Discovering the Obvious

Growing up, I often had music on while working. Sometime around graduate school, though, I figured out that I was more productive when I wasn’t listening to music.  That is:

[\mbox{productivity}_\mbox{silence} > \mbox{productivity}_\mbox{music}.]

What I failed to realize at the time, though, and have come to realize in the last few months is that

[\mbox{productivity}_\mbox{music} \gg \mbox{productivity}_\mbox{procrastination}.]

Like I said in the title, this should be totally obvious. But it took me nearly 34 years to learn it. 1

Beyond being obvious, I find that if I start the music and start working, then if I reach a point of intensive concentration at which the music becomes distracting, it’s easy to hit pause. And better than half the time, I keep working without restarting the music, even when I get past the place of intensive concentration.

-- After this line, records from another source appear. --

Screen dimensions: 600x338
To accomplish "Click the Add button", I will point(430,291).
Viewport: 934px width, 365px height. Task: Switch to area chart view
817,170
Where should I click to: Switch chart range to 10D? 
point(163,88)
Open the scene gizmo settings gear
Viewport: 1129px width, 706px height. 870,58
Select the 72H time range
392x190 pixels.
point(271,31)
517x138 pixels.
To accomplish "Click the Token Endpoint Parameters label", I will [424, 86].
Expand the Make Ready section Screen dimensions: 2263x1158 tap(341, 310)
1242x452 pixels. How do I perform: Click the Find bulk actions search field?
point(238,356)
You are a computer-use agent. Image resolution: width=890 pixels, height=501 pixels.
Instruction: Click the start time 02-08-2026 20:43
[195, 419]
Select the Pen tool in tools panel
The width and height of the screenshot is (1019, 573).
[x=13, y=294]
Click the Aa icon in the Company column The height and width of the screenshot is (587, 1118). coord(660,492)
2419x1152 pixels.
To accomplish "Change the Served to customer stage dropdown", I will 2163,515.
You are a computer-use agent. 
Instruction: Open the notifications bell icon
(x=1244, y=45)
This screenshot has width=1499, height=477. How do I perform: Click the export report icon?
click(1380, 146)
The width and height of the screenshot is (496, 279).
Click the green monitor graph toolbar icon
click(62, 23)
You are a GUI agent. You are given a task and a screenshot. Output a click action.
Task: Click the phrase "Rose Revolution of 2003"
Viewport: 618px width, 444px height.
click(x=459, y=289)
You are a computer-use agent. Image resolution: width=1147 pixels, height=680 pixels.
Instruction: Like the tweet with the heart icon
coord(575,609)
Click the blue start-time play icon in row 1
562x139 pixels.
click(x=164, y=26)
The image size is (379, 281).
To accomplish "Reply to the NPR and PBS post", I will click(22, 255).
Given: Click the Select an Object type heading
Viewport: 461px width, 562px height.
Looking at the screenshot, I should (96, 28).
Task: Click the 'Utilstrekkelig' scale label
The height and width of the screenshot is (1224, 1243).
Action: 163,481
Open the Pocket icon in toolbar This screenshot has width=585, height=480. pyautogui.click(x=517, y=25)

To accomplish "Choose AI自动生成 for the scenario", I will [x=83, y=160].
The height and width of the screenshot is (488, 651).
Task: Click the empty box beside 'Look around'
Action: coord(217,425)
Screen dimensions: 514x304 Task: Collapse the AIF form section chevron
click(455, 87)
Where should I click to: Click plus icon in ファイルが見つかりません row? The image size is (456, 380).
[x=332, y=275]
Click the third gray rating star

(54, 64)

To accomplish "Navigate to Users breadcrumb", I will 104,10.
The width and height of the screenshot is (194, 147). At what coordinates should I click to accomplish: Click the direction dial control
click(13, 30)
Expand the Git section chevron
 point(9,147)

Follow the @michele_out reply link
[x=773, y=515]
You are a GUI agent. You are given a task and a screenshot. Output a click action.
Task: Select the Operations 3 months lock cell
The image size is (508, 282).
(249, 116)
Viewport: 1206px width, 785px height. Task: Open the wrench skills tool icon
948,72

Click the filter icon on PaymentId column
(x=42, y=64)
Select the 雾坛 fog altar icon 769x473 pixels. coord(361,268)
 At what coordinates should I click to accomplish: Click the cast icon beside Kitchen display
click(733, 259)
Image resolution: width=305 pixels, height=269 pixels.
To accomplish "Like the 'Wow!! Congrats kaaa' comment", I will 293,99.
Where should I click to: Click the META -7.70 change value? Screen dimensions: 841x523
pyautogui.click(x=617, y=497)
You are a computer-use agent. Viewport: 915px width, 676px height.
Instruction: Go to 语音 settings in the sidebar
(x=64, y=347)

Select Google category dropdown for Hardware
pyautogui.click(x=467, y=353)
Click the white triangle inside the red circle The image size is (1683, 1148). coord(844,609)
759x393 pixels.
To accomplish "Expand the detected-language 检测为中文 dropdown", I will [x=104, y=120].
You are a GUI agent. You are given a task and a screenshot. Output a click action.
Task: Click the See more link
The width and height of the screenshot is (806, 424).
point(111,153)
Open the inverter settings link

I feel pretty stupid writing this down, but maybe it can save someone a few years.2


  1. The inequalities work the same if you substitute “beer” for “music” (and “water” for “silence”), although that’s probably only true in moderation, and I only recommend that in the evening at the home office. 

  2. This post in part courtesy of Dr. Drang’s fork of PHP Markdown Extra, which I just installed today for the primary purpose of adding footnotes to this post.3 Dr. Drang modified Michel Fortin’s PHP Markdown Extra plugin to support math formatted for jsMath or MathJax. 

  3. In fact, a strong case could be made that this post and installing a plugin to support it, falls squarely in the procrastination category. Although I’ve had an otherwise blazingly productive morning, which I’ll get back to now.